Guidance to help upskill primary and secondary care clinicians in decision making when managing CHD and cardiovascular risk in frail older people


Ensure you are familiar with the principles outlined in Managing cardiovascular disease in frail older people.

CHD and older people

The burden of coronary heart disease increases with age. Reducing cardiovascular risk through lifestyle measures can be recommended regardless of age or frailty but should be considered in line with patient preferences and life expectancy.

Compared to younger adults, the heterogeneity between frail and fit older people with regards to physical and functional status, results in a wider variation in CVS risk and life expectancy:

  • a study in the Netherlands has called for a shift from the strict 10-year CVS risk to a patient centred approach that is based on lifetime benefit
  • current tools overestimate the risk of CVD in frail older people and they propose a new tool (UPrevent) that is specifically tailored to older people

British Heart Foundation produce excellent patient friendly resources which are often available in a choice of languages to assist your consultations.

Primary or secondary prevention

It is important to determine whether you are considering primary prevention or secondary prevention (i.e. patients with established cardiovascular disease such as coronary heart disease, stroke or TIA or peripheral arterial disease), when thinking about prescribing medication to reduce cardiovascular risk.

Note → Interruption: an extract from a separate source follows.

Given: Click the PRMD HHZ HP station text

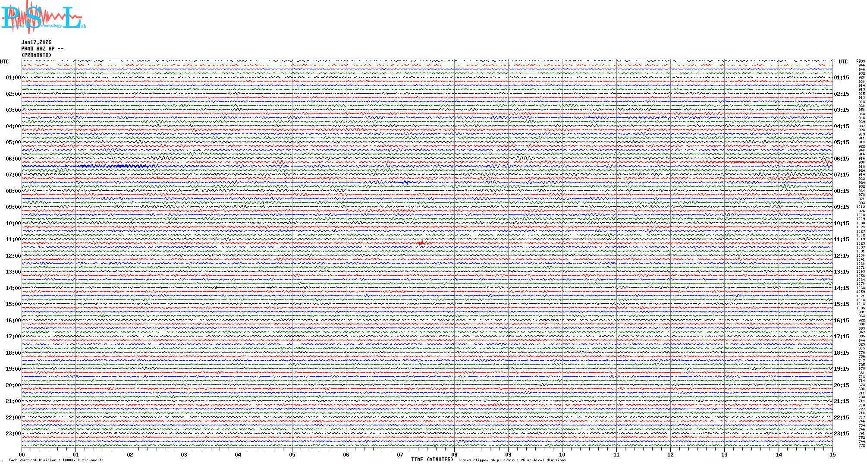Looking at the screenshot, I should 42,49.
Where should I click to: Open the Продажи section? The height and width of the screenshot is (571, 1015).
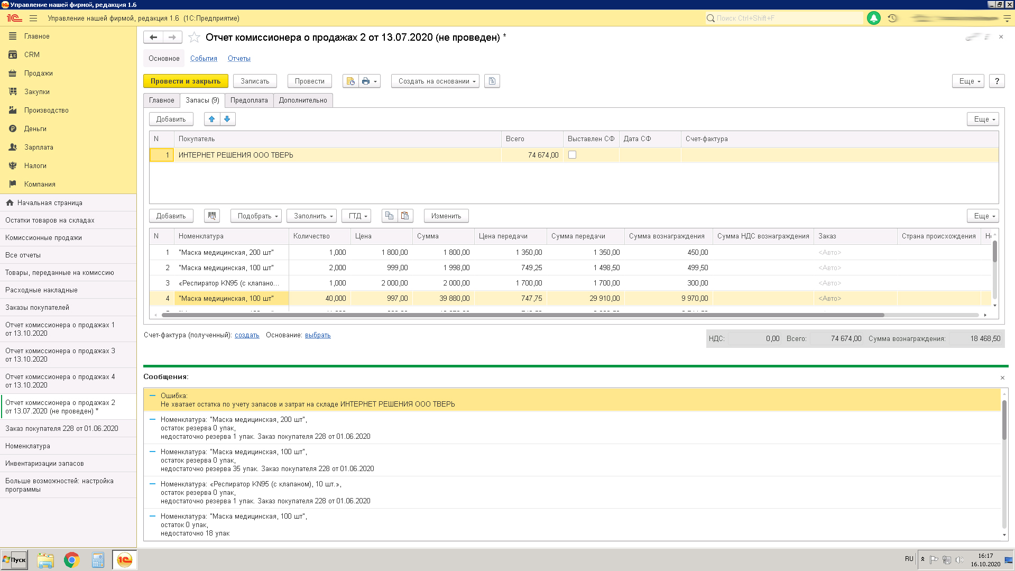(38, 73)
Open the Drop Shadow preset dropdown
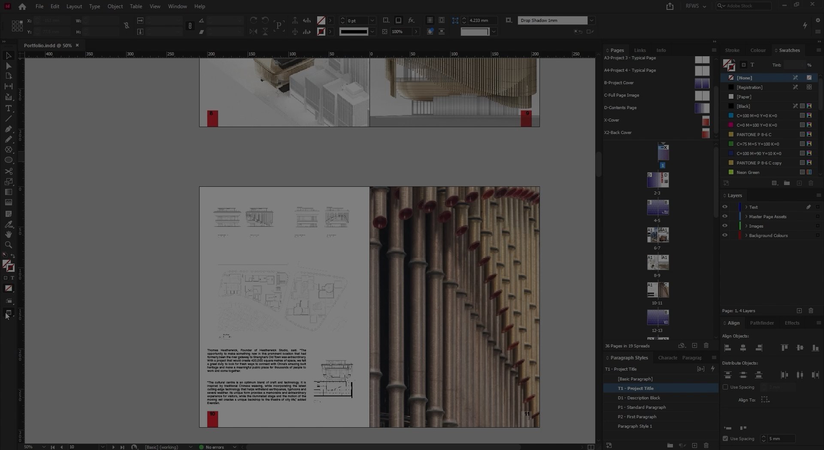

In assessing benefits, the pre-treatment risk (e.g. primary or secondary prevention), and the burden of treatable risk factors and competing risks of mortality from other causes should also be taken into account.

Using antiplatelets

Consider stopping aspirin for primary prevention

If aspirin is currently prescribed for older people and/or frail patents for primary prevention of atherosclerotic cardiovascular disease, this should be reviewed in discussion with the patient.

Alternative antiplatelets

For patients intolerant to aspirin and where an alternative antiplatelet has been prescribed, review and discuss with the patient and consider its continued suitability.

Further information

A  summary of clinical trials and an algorithm for the place of aspirin was published in Circulation in 2019.

Stable Angina

Stable angina should be managed medically with the aim to reduce symptoms:

  • this may involve the use of beta-blockers, calcium channel blockers, nitrates or other anti-anginals
  • patients should be supplied with GTN tablets/spray and they or their carer be confident in their use
  • blood pressure and heart rate should also be managed with the aim of reducing symptoms

Medication should be reviewed because they may no longer be required as mobility decreases in frailty.

Acute Coronary Syndromes

Many older people with acute coronary syndrome will undergo coronary intervention (angioplasty and stents) and this can be a lifesaving treatment:

  • this will require a period of dual antiplatelets (DAPT)
  • a clear plan on duration should be advised by secondary care
  • gastro-protection with a proton pump inhibitor is recommended with DAPT in this high risk cohort
  • avoid omeprazole/esomeprazole if the DAPT regimen includes clopidogrel due to the potential drug interaction

Medical management (prescription of medication rather than an interventional procedure) may be more appropriate with increasing frailty. This would be decided with the patient by the attending medical team.

Lipid Modification

Lipid modifying medicines should generally not be initiated in patients with a life expectancy less than 2 years. Before initiating lipid lowering therapy, discuss the following with the patient:

  • estimated lifetime risk of CVS
  • risks of ADEs
  • patient preferences


Consider deprescribing lipid modifying medication:

  • the patient may have taken their medication for a long enough period to accrue benefits
  • consider on a case-by case basis

Adverse effects of statins

The most widely quoted adverse effects of statins are muscular aches and pains and although this can result in serious muscle toxicity and rhabdomyolysis, this is in fact extremely rare:

  • the adverse effects are dose related so a reduction in dose or switching to an alternative statin can often overcome these effects
  • frail older people with multimorbidity are more likely to be at risk from muscle ADEs (8-11% in real life compared to 1-5% in clinical studies), polypharmacy and drug interactions with statins
  • the decision to discontinue a statin for primary prevention in older people and/or fraility should be made taking into account the patient preferences

Further information

The following resources are available:

When to refer

Consider referral to specialist care if symptoms persist or for further advice.

Case study

Adverse effects


An 84-year old man living with moderate to severe frailty, multiple morbidities and polypharmacy (21 medicines).

Medication history

He was prescribed seven different cardiovascular medicines including simvastatin tablets 20mg.

Issues identified

He suffered with shortness of breath and severe intermittent claudication which limited mobility and activities of daily living.

During the medication review it was discovered that he was experiencing myalgia and nightmares (adverse effects of simvastatin) both of which were causing significant distress.


Through shared decision-making discussions with patient and the STOPPFrail criteria, it was agreed to stop the simvastatin as he prioritised his mobility and sleep over the potential long-term benefits.